Quantum Interference in Graphene Nanoconstrictions

TL;DR

This paper investigates quantum interference effects in graphene nanoconstrictions, revealing Fabry-Perot and Fano resonances caused by internal reflections and localized states, advancing understanding of quantum phenomena in graphene devices.

Contribution

It demonstrates the coexistence of Fabry-Perot and Fano interferences in graphene nanoconstrictions and provides a theoretical explanation for their origin.

Findings

Observation of multimode Fabry-Perot interference patterns.

Detection of sharp Fano antiresonances in conductance.

Theoretical model linking localized states to Fano resonances.

Abstract

We report quantum interference effects in the electrical conductance of chemical vapor deposited graphene nanoconstrictions fabricated using feedback controlled electroburning. The observed multimode Fabry-Perot interferences can be attributed to reflections at potential steps inside the channel.

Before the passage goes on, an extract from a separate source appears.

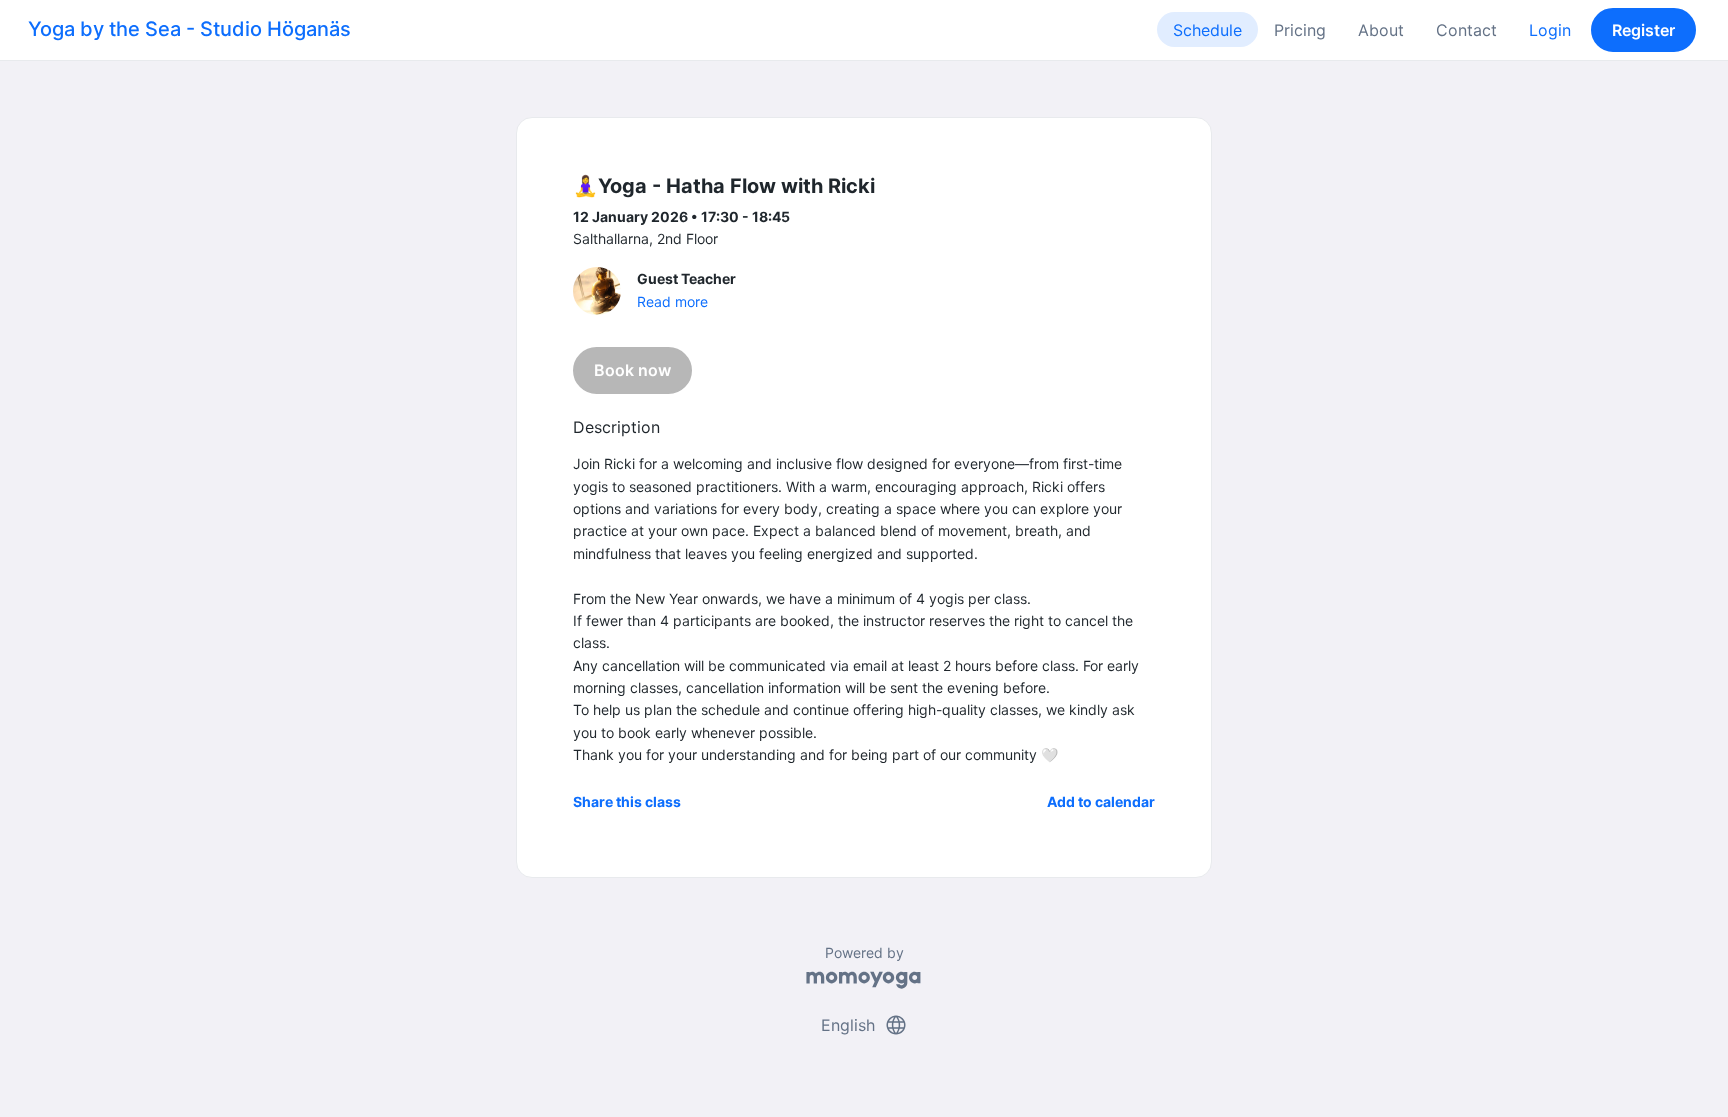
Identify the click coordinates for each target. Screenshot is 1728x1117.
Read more (672, 301)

Sharp antiresonance features with a Fano line shape are observed. Theoretical modeling reveals that these Fano resonances are due to localized states inside the constriction, which couple to the delocalized states that also give rise to the Fabry-Perot interference patterns. This study provides new insight into the interplay between two fundamental forms of quantum interference in graphene nanoconstrictions.